На плацу, щербатом и полупокрытом полульдом, нетерпеливо хлопал себя по ногам планшеткой старший лейтенант Кривцов - начальник штаба 2-го артиллерийского дивизиона. Он был ещё очень молод, но выглядел значительно старше: армейская жизнь быстро старит людей. Происхождение его было местное, и, как в сердцах выразился командир бригады, он был "из тех русских, что хуже самих местных". Впрочем, собственно к Кривцову это изречение относилось в наименьшей степени.
- Быстрее стройтесь, недоделки, - в сердцах прорычал он. - Лейтенант Поддубный, что, с батареей не справитесь?!
- Так, - он откашлялся. - Сегодня ночью дудаевцы атаковали Кизляр. Захватили горбольницу и взяли там заложников. Наша часть должна выдвигаться к этому городу.
Затем Кривцов помедлил, и, чуя настороженную тишину, добавил:
- Контрактники остаются здесь. Кроме русских. Русские едут.
Многие, наверное, не поймут, что почувствовали русские солдаты и офицеры, которых судьба забросила служить в этот южный город, от таких слов. "Вот она, настоящая война, и на настоящую войну берут только настоящих солдат - русских, а все эти Маги, Даги, Русики, Зауры и им подобные остаются здесь, потому что толку с них по-настоящему никакого нет, а способны они только мучить безоружных, и по сути беззащитных, солдат, пользуясь тем, что они свои среди своих, а русские - в лучшем случае в равнодушном, в худшем во враждебном окружении".
"Русские, вперёд!" прозвучало так, как раньше, наверное, звучало "Коммунисты, вперёд!"
Уйти из ненавистных казарм, от ядовитых приколов и прямых оскорблений, унижений и издевательств, получить в руки оружие и рассчитаться со своими "кавказскими друзьями" - это было то, что в данный момент перевешивало естественный страх войны и смерти, ведь до этого было ещё далеко. Поэтому по солдатскому строю прошло как бы даже радостное оживление. Уже три месяца их мучили бесконечными строевыми смотрами, а в лучшем случае возили на полигон пострелять. Ожидание отправки постепенно перегорало, первоначальный энтузиазм у новобранцев угасал, а сейчас вот всколыхнулось все снова.
Витя в уме уже перебирал, что ему нужно взять с собой.

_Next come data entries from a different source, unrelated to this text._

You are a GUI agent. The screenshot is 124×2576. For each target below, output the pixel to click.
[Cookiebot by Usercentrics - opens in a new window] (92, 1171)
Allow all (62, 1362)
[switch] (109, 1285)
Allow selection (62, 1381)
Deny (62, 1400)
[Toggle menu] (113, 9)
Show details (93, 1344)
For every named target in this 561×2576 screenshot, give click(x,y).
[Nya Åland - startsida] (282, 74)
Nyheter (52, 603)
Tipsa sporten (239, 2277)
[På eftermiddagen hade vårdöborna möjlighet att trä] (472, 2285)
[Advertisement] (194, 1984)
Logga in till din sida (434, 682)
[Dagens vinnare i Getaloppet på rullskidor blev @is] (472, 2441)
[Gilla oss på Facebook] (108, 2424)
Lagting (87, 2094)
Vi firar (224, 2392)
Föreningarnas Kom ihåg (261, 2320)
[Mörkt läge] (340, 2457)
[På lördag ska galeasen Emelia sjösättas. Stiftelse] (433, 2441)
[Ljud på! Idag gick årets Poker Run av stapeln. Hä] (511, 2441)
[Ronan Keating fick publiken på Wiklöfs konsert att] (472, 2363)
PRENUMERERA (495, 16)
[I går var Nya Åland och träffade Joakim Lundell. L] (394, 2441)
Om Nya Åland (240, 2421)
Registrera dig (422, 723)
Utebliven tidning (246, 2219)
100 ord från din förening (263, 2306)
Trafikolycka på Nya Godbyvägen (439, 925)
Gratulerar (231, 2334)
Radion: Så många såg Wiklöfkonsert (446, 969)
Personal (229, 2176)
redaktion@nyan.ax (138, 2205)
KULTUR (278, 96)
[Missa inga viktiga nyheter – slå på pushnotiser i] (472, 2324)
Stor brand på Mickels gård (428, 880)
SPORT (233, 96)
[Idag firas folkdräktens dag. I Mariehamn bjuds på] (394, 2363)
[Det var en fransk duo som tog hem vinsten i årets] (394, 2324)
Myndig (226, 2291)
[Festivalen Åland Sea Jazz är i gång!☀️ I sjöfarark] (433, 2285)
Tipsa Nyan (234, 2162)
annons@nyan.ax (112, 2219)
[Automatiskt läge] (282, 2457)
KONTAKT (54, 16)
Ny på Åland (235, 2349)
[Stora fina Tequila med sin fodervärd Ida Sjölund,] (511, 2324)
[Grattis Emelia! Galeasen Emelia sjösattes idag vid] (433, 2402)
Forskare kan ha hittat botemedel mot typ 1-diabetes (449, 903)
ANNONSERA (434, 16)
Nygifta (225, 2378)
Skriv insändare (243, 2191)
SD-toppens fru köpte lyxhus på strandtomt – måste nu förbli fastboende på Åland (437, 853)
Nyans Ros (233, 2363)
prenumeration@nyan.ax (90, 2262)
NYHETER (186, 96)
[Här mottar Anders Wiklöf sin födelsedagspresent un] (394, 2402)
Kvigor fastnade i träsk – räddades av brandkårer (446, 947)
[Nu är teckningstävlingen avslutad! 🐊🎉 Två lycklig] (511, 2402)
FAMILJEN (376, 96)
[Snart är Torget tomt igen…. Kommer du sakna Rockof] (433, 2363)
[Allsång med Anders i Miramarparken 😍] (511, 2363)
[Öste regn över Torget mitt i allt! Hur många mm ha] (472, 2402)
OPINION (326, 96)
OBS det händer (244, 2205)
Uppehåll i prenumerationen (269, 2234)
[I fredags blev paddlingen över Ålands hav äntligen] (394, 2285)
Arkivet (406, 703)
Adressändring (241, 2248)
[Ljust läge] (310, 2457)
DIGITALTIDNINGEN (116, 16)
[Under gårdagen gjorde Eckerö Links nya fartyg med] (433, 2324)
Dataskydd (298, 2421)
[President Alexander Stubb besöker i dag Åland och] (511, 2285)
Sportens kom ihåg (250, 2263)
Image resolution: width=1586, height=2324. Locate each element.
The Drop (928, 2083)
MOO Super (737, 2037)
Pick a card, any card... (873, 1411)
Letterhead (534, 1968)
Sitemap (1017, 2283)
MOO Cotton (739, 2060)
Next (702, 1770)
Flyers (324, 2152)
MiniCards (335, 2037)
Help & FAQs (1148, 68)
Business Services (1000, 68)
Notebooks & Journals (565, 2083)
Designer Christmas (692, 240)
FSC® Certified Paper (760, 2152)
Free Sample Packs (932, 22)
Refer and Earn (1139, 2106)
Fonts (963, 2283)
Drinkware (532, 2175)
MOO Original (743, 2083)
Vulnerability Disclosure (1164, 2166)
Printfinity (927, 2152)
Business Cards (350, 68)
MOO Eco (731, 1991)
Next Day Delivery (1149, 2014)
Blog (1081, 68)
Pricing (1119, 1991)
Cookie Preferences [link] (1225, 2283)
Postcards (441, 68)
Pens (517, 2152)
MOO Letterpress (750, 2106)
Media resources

" Надену новые горные ботинки", - подумал он.
За эту, весьма приличную, обувь пришлось отвалить сто тысяч. Поддубный модернизировал её, приспособив для хождения по более ровной местности. Правда, отвинтив шипы с подошвы, саму подошву он не заменил, а ведь оригинал был кожаным и скользким. К несчастью, в момент размышлений Витя об этом ещё не знал. У него пока не было горького опыта, что все модернизации надо испытывать до их практического применения. В своих размышлениях о походном снаряжении Витя даже слегка отвлёкся от действительности.
А в это время прямо на плацу начали составлять списки батареи, отправляемой в поход. Контрактники, в обиходе называемые ваучерами, и местные прапорщики (они же - "папоротники") не обращали ни на кого внимания и бурно обсуждали что-то на своих местных диалектах.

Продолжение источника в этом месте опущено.